(Beginning of DATA RECORDS)

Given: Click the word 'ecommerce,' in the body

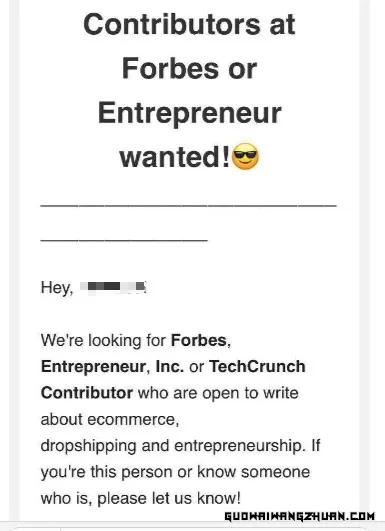Looking at the screenshot, I should point(133,420).
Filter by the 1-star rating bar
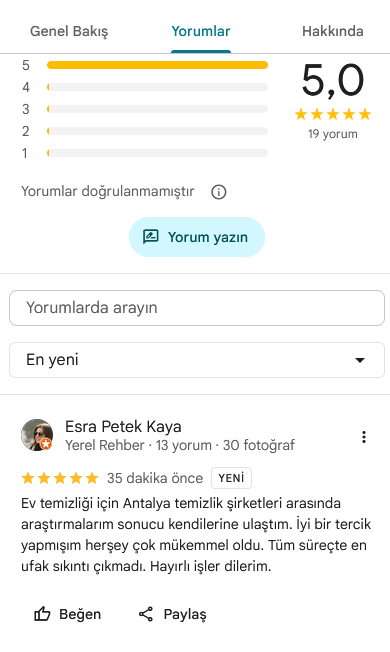The image size is (390, 652). point(157,153)
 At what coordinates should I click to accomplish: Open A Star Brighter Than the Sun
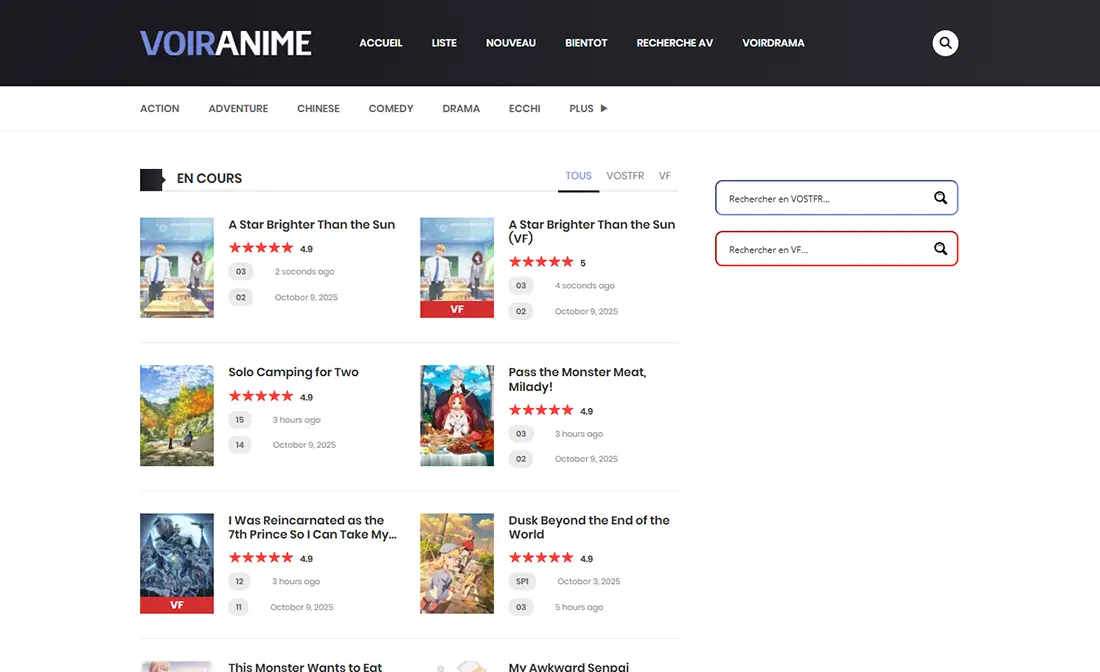(312, 224)
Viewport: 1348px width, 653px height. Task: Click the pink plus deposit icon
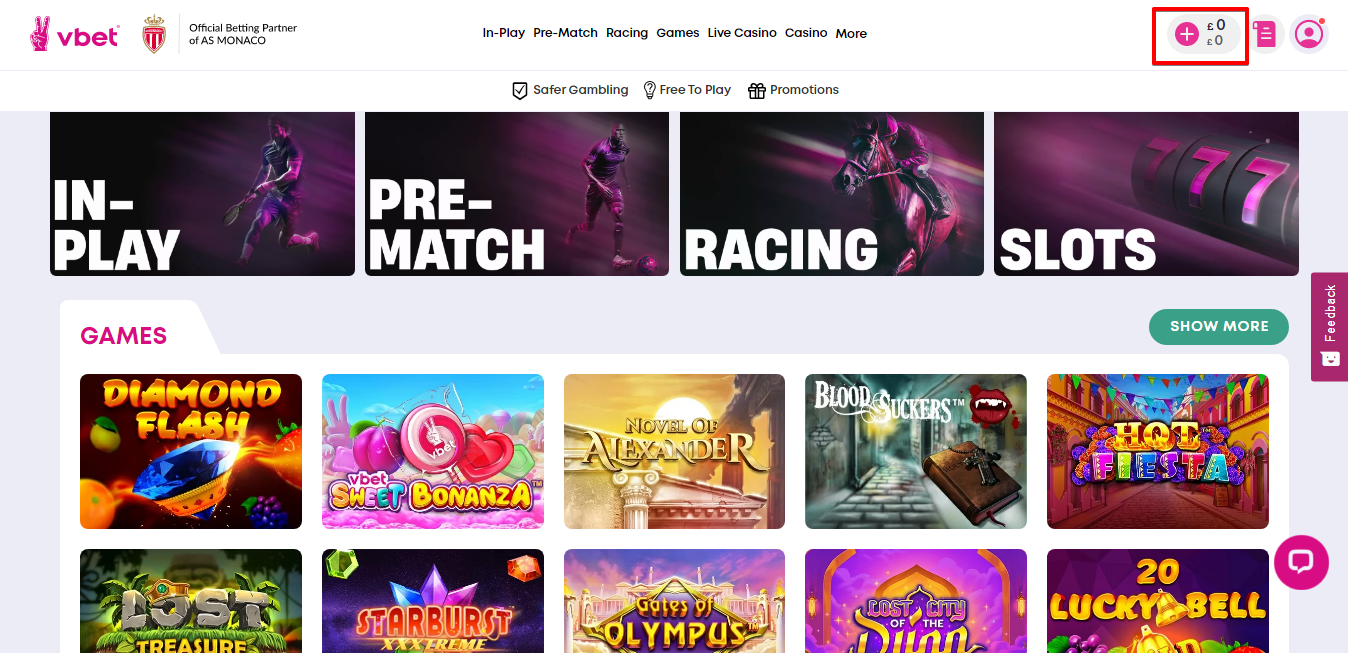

(End of DATA RECORDS)

### WHAT YOU ARE ASKED TO DO
Write out exactly the lines from the one containing "Filter by the 1-star rating bar" through the last line of the records above, both ends included, and leave out any pictures.

### SOLUTION FOR THIS PROBLEM
Filter by the 1-star rating bar
The image size is (390, 652). point(157,153)
 At what coordinates should I click to accomplish: Open A Star Brighter Than the Sun
(312, 224)
Viewport: 1348px width, 653px height. Task: Click the pink plus deposit icon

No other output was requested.